◆ TEKS SUMBER:
======

Sebelum film Buya Hamka tayang serentak di seluruh Bioskop Indonesia pada 20 April 2023, lebih dulu produser film menggelar Gala Premiere di 18 kota pada 9 April 2023. Di antara 18 kota yang terpilih itu, salah satunya adalah Malang. Dan UIN Malang menjadi salah satu perguruan tinggi yang dipercayai mengawal penyelenggaraan Gala Premiere di Kota Dingin itu.
Penonton pun tidak perlu merogoh koceknya, mereka diberi tiket secara gratis. Peserta yang terpilih menjadi penonton adalah mahasiswa dari setiap perguruan tinggi yang menyelenggarakan, jumlahnya sekitar 100 orang mahasiswa. Tidak hanya itu, mereka yang beruntung berhak mendapatkan buku novel biografi Buya Hamka yang ditulis A. Fuadi, novelis ulung yang telah menelurkan novel-novel best seller, Anak Rantau dan Negeri 5 Menara. Saya termasuk orang yang beruntung bisa mendapatkan buku itu dan nonton secara gratis.

======

◆ BAGIAN DATA:
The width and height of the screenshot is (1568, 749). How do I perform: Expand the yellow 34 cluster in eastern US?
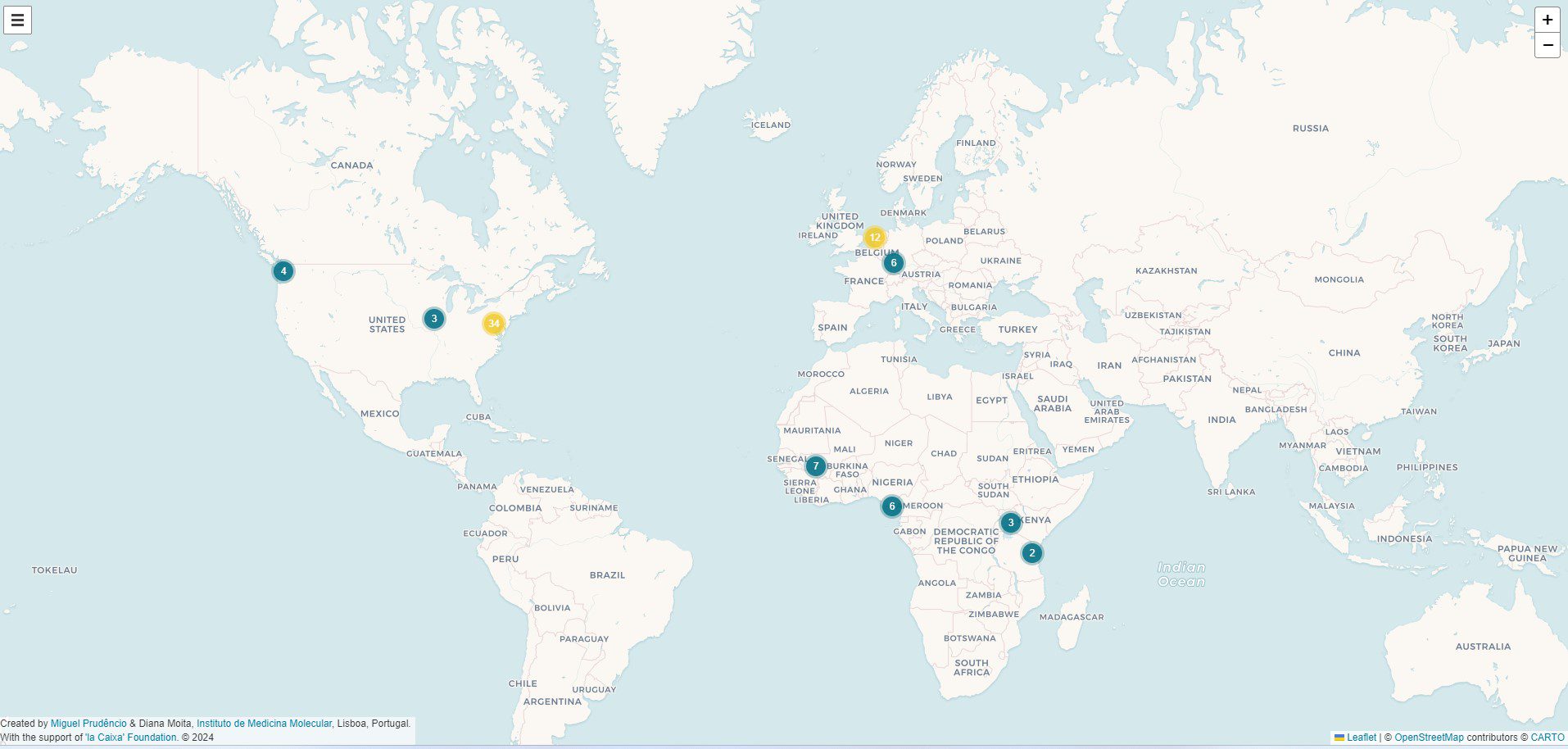pos(493,324)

======

◆ PETUNJUK TUGAS:
a. Terjemahkan kalimat "Di antara 18 kota yang terpilih itu, salah satunya adalah Malang." dari teks tentang film Buya Hamka ke dalam bahasa Inggris.
b. Ulangi bagian teks tentang film Buya Hamka yang dimulai dengan "Sebelum film Buya" dan berlanjut sampai "Kota Dingin itu.", tanpa mengubah satu kata pun.

◆ JAWABAN TIAP TUGAS:
a. Among the 18 selected cities, one of them was Malang.

b.
Sebelum film Buya Hamka tayang serentak di seluruh Bioskop Indonesia pada 20 April 2023, lebih dulu produser film menggelar Gala Premiere di 18 kota pada 9 April 2023. Di antara 18 kota yang terpilih itu, salah satunya adalah Malang. Dan UIN Malang menjadi salah satu perguruan tinggi yang dipercayai mengawal penyelenggaraan Gala Premiere di Kota Dingin itu.